A national biobank

Why is the biobank needed?

Who will have access to the samples?

How will privacy be ensured?

Who will the samples be taken from?

How will the samples be taken and processed?

How will sample donors be informed?

Is it possible to prohibit use of the sample at a later date?



Why is the biobank needed?

Blood and bone marrow samples from patients with hematological disorders are collected for the Finnish Hematology Registry and Clinical Biobank. These samples are needed for studies investigating methods for the prevention, diagnosis, treatment and follow-up of severe hematological disorders, especially leukemia. Samples are needed for basic cancer research as well as for clinical research studies.

At the moment, patients with leukemia are primarily treated with high-dose cytostatic agents and stem cell transplantation. These treatments are hard on the patients and difficult to target for optimal individual effect. There is a great need for treatment development because current therapies are not effective in all patients, and some patients cannot tolerate them.

The aim of clinical research studies is to develop therapies that are safer, more targeted and more effective than current therapies. One objective is to develop treatments that are tailored individually on the basis of genetic or protein abnormalities to target malignant stem cells (personalized medicine).

Who will have access to the samples?

The samples will only be made available for medical research that falls within the biobank’s field of research. In order to be granted access to the samples, researchers must produce a written application and a release request. These must be submitted together with the study protocol and a report on the processing of samples and data as well as the information needed to evaluate whether the requirements for release are satisfied. The professional and scientific competence of the recipient of the samples and data will also be evaluated before release is granted. The samples and data made available for research are always coded, and the privacy of the sample donors is thus protected.

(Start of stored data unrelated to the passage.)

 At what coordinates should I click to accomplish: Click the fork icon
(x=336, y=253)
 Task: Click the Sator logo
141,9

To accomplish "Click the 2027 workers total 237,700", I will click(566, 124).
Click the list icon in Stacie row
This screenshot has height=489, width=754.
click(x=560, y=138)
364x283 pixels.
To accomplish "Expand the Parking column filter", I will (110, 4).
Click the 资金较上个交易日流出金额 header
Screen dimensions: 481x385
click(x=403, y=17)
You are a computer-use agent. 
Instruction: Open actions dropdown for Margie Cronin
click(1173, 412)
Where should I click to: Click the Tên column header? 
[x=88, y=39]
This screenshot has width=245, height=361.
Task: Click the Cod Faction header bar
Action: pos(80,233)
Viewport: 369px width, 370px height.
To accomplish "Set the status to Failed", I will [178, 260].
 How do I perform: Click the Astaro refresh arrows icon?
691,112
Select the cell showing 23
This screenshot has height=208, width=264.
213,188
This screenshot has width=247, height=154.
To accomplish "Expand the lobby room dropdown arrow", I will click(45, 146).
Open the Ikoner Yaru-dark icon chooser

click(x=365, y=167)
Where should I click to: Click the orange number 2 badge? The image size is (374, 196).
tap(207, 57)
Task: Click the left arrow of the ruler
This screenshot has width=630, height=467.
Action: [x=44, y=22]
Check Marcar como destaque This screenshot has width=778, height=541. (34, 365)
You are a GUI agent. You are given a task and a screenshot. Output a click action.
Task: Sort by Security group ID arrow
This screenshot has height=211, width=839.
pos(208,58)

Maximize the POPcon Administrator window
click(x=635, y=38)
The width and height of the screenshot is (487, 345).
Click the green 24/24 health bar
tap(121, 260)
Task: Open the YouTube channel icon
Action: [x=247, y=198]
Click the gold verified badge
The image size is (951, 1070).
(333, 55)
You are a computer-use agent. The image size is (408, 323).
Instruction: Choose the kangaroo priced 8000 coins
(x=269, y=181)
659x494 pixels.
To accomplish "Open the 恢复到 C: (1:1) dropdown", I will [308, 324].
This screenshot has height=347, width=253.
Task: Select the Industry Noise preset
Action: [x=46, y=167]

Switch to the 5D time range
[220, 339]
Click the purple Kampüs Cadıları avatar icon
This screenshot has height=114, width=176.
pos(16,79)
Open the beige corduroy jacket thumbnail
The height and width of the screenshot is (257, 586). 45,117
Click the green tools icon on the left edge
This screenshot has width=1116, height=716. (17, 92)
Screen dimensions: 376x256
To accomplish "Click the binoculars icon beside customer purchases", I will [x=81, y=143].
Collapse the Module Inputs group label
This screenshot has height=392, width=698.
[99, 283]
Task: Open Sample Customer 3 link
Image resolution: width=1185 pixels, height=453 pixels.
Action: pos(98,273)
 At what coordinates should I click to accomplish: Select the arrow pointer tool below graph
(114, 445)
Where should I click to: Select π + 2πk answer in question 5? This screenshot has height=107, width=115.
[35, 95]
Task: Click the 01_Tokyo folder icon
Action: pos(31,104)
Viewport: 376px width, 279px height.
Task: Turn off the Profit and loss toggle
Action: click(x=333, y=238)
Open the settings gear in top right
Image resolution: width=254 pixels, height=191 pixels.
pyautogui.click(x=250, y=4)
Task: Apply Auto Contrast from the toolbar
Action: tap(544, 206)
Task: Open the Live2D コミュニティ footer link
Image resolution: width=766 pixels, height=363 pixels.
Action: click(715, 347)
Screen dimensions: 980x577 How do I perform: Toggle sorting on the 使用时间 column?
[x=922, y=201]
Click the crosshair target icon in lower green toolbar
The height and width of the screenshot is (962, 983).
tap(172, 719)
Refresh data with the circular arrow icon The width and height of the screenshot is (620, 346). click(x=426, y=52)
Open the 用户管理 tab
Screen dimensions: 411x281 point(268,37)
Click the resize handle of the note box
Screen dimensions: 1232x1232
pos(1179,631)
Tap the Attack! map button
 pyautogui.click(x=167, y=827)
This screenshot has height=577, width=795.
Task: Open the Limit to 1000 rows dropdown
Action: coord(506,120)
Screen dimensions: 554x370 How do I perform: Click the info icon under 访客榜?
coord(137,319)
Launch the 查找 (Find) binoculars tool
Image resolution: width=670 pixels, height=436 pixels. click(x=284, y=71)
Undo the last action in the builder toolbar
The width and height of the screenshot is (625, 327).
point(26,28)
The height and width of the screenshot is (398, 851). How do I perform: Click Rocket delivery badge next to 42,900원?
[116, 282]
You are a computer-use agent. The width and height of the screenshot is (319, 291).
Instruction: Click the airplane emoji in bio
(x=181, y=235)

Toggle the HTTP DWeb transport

Information about research projects utilizing the samples is published on the biobank’s website.

How will privacy be ensured?

As with any other patient data, registry information relating to the samples, including personal information, is handled in compliance with the strictest data protection criteria.

The samples are coded separately for each study. In other words, the code number used by the biobank will not be disclosed, and each sample and the related data will be assigned a new code number for each study. As a result, only the biobank can compile the data accumulated from the sample.

Who will the samples be taken from?

The goal is to be able to obtain and store samples from all patients with hematological disorders for research purposes.

How will the samples be taken and processed?

Blood and bone marrow samples will be taken from patients at different stages of the disease (e.g. at the time of diagnosis, at remission and at relapse). Two small skin biopsy specimens will also be taken when the first samples are collected. Samples needed for diagnostic and therapeutic purposes always take precedence and are collected before samples to be stored in the biobank.

The samples are taken in accordance with the guidelines of the biobank and sent to the Blood Service for processing. The Blood Service uses a quality-controlled sample processing system that also includes validated sample transport from hospitals. The Blood Service processes the samples for storage and sends them to FIMM, where they are stored in ultra-low temperature freezers in gas phase liquid nitrogen.

How will sample donors be informed?

A nurse, a study nurse or a doctor reviews the sample donor’s information sheet and consent form with the patient and answers any questions before the samples are taken.

The sample donor’s information sheet will already have been sent to the patient with the appointment letter. The person who reviews the information sheet with the patient will witness signing of the consent. Data and samples will only be collected from patients who have consented to it.

Is it possible to prohibit use of the sample at a later date?

If the patient wishes to withdraw his/her consent later during the project, he/she is free to do so. In such cases, the patient’s registry data and samples will not be used for any further research. Samples that have already been made available for research projects will not be tracked.